**Text block**.
######

The program automatically generates a composite of the structures found, and an IMP topology file correspoding to it. In the figure below, the selected structures are represented in the positions they provide structure for.

In [None]:
composite_dir = "./REPORT/COVERAGE/"
comp_dict = read_compsite_files(composite_dir)

In [None]:
# Clear data and layout
fig.data = []
fig.layout = {}

# Read the files
composite_dir = "./REPORT/COVERAGE/"
comp_dict = read_compsite_files(composite_dir)

# Plot

fig = make_subplots(rows=len(comp_dict.keys())+1, cols=1, shared_xaxes=True)
for file in comp_dict.keys():
    df = comp_dict[file]
    print(len(df.columns))
    fig = make_subplots(rows=len(df.columns)-1, cols=1, shared_xaxes=True)
    i = 0
    for column in df.columns:
        if i >= 1:
            fig.append_trace(go.Scatter(
                x=df.iloc[:,0],
                y=df[df.columns[i]],
                fill='tozeroy',
                name=str(column)
            ), row=i, col=1)
        i +=1
    fig.update_layout(height=300, width=1200, title_text="Composite coverage", 
                          margin_pad=0, barmode="overlay")
    fig.update_yaxes(showgrid=False, range=[0,1], nticks=2)
fig.show()


In [None]:
# Collect data for the interactive Dashboard


    
all_filenames = []
for df in df_list:
    i = 0
    for column in df.columns:
        if i >= 1:
            all_filenames.append(str(column))

######

**Stored data**.
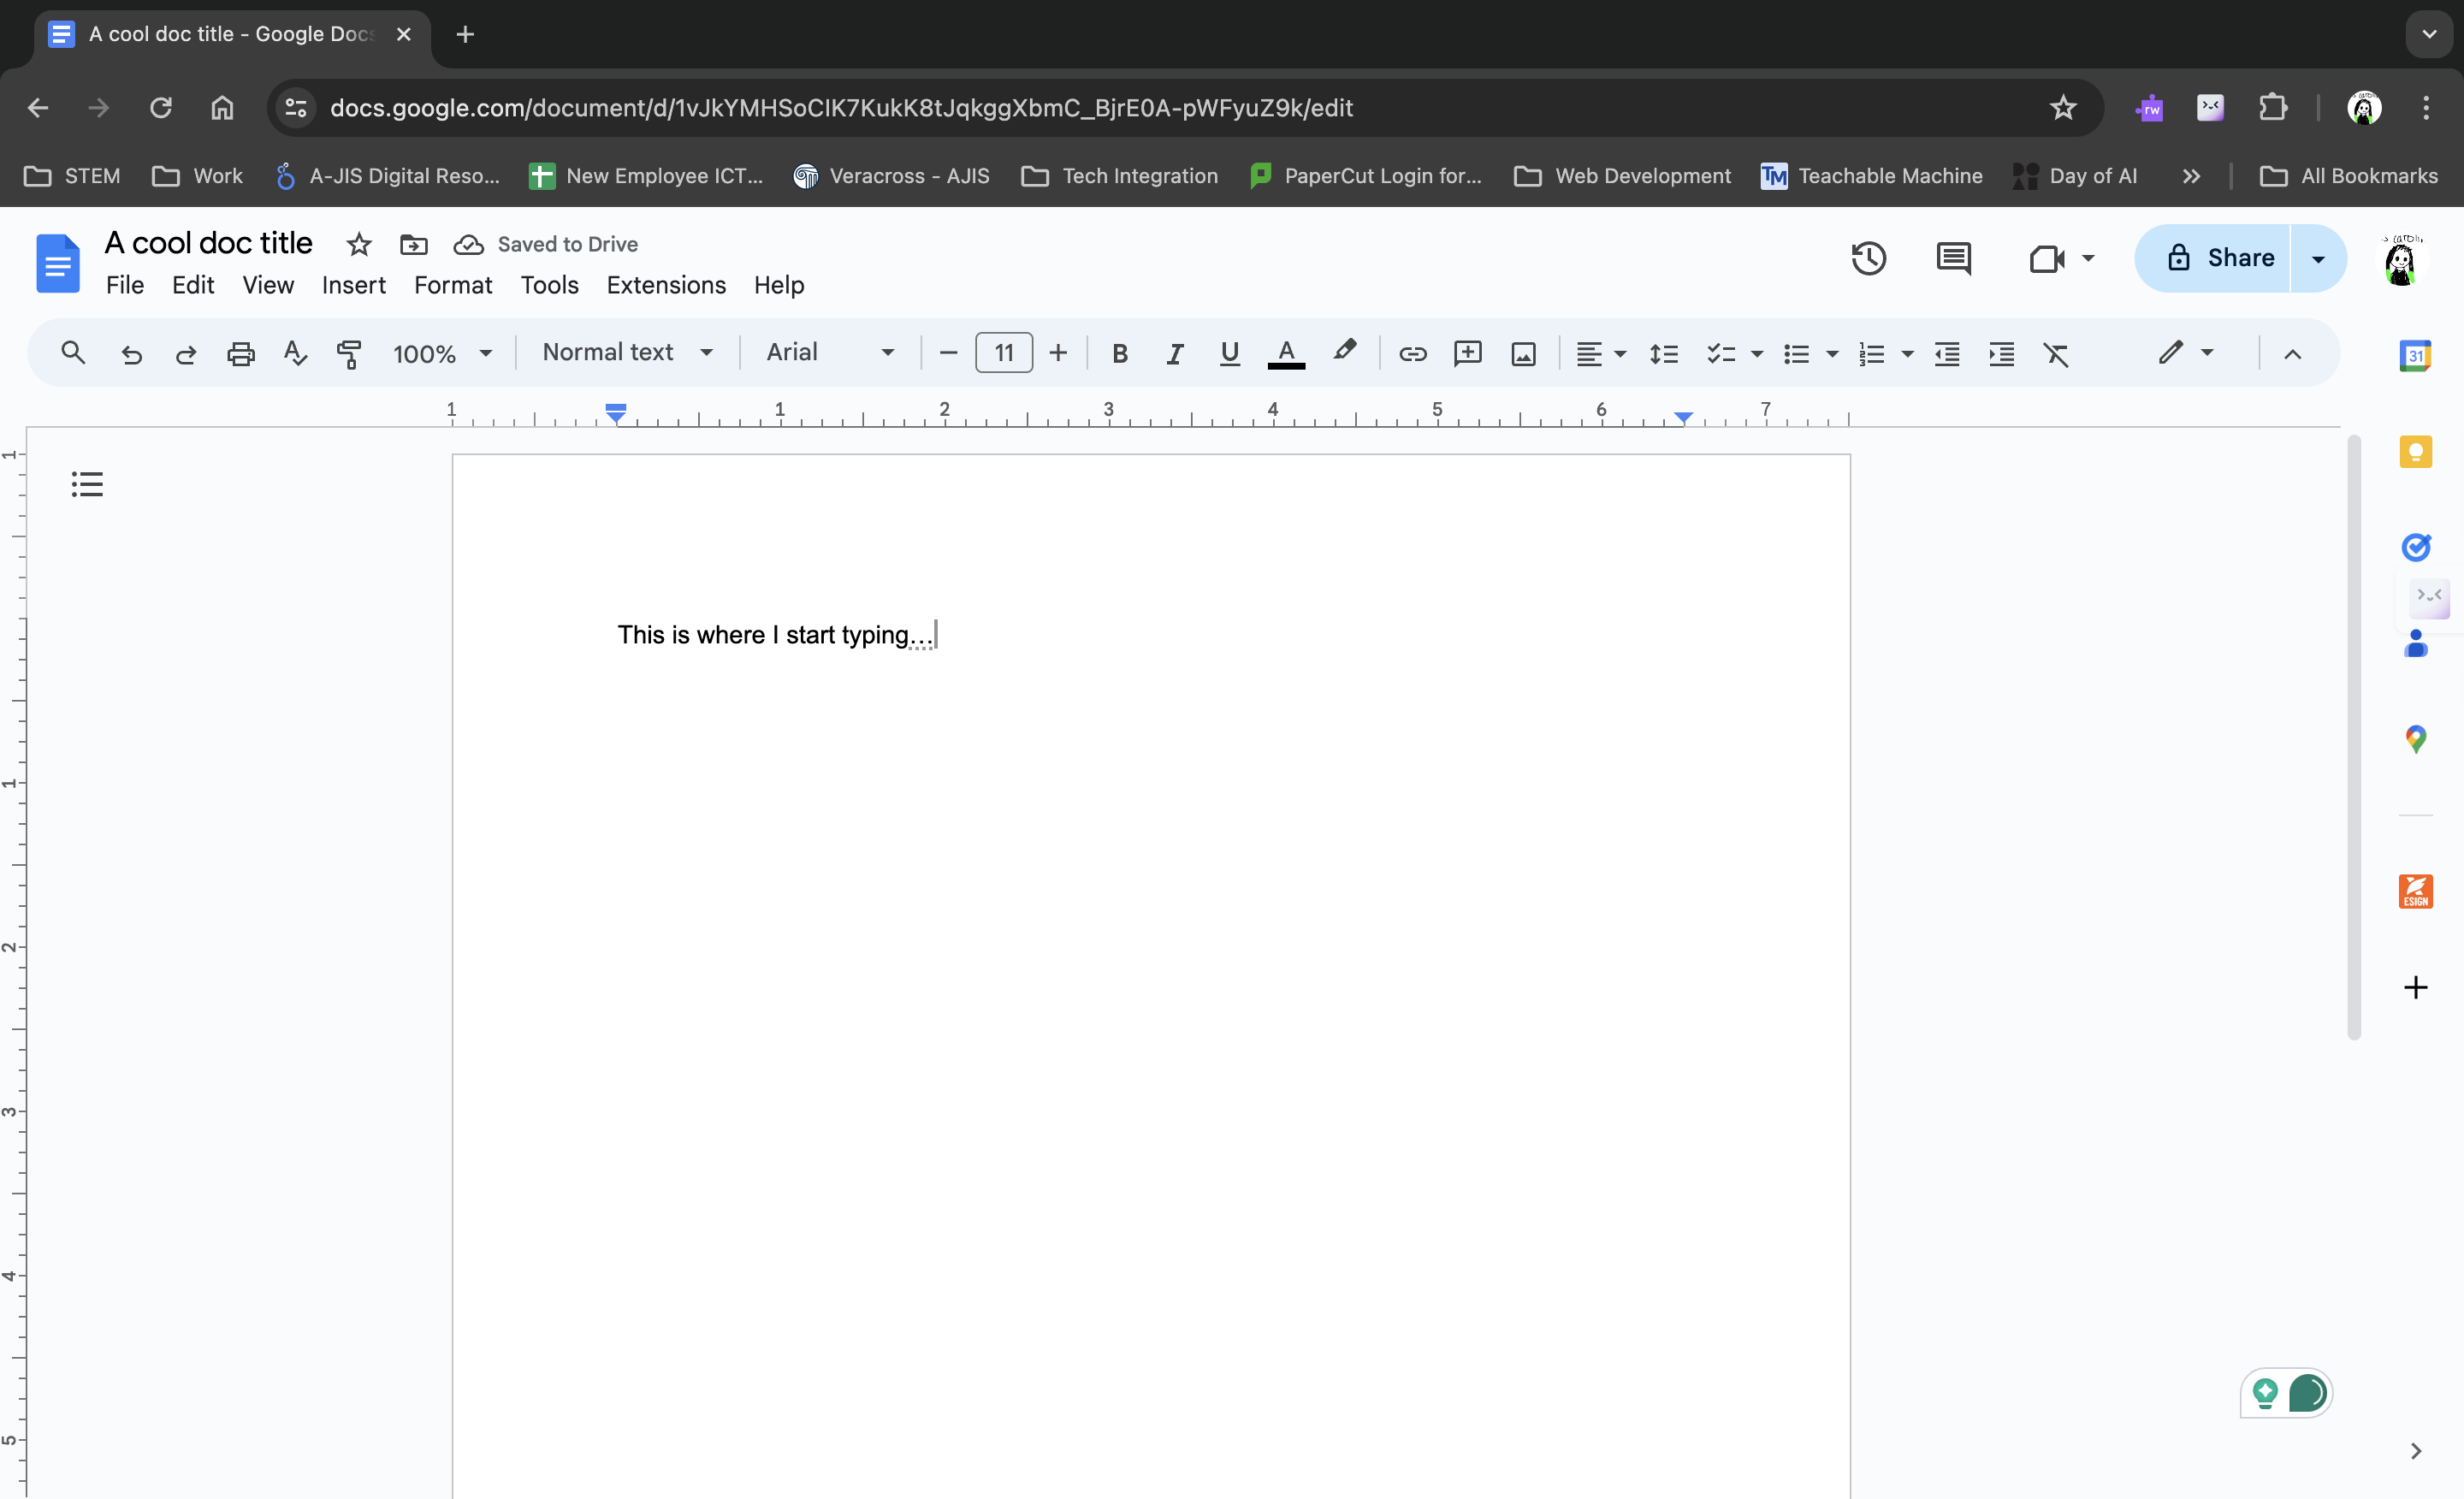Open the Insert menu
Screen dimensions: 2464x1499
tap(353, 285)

######

**Stated problem 1**.
In the notebook excerpt on composite coverage, list every keyword argument passed to fig.update_layout.
**Stated problem 2**.
What directory path does the notebook excerpt on composite coverage assign to composite_dir?
**Stated problem 3**.
Please write the next lines of the notebook excerpt on composite coverage, starting after its final line of code.

**Answer 1**.
height, width, title_text, margin_pad, barmode

**Answer 2**.
"./REPORT/COVERAGE/"

**Answer 3**.
        i+=1
        
print(all_filenames)


In [None]:
## DASH

from jupyter_dash import JupyterDash

import dash
from dash import dcc
from dash import html

external_stylesheets = ['https://codepen.io/chriddyp/pen/bWLwgP.css']

app = JupyterDash(__name__, external_stylesheets=external_stylesheets)
app.css.config.serve_locally = True
app.scripts.config.serve_locally = True


app.layout = html.Div([
    html.Div(children=[
        html.Label('Multi-Select Custom fragments'),
        dcc.Dropdown(all_filenames,
                     ['Montréal', 'San Francisco'],
                     multi=True),

        html.Br(),
        html.Label('Radio Items'),
        dcc.RadioItems(['New York City', 'Montréal', 'San Francisco'], 'Montréal'),
    ], style={'padding': 10, 'flex': 1}),

    html.Div(children=[
        html.Label('Checkboxes'),
        dcc.Checklist(all_filenames,),

        html.Br(),
        html.Label('Text Input'),
        dcc.Input(value='MTL', type='text'),

        html.Br(),
        html.Label('Slider'),
        dcc.Slider(
            min=0,
            max=9,
            marks={i: f'Label {i}' if i == 1 else str(i) for i in range(1, 6)},
            value=5,
        ),
    ], style={'padding': 10, 'flex': 1})
], style={'display': 'flex', 'flex-direction': 'row'})
app.run_server(mode="inline")
#app.run_server(mode="jupyterlab")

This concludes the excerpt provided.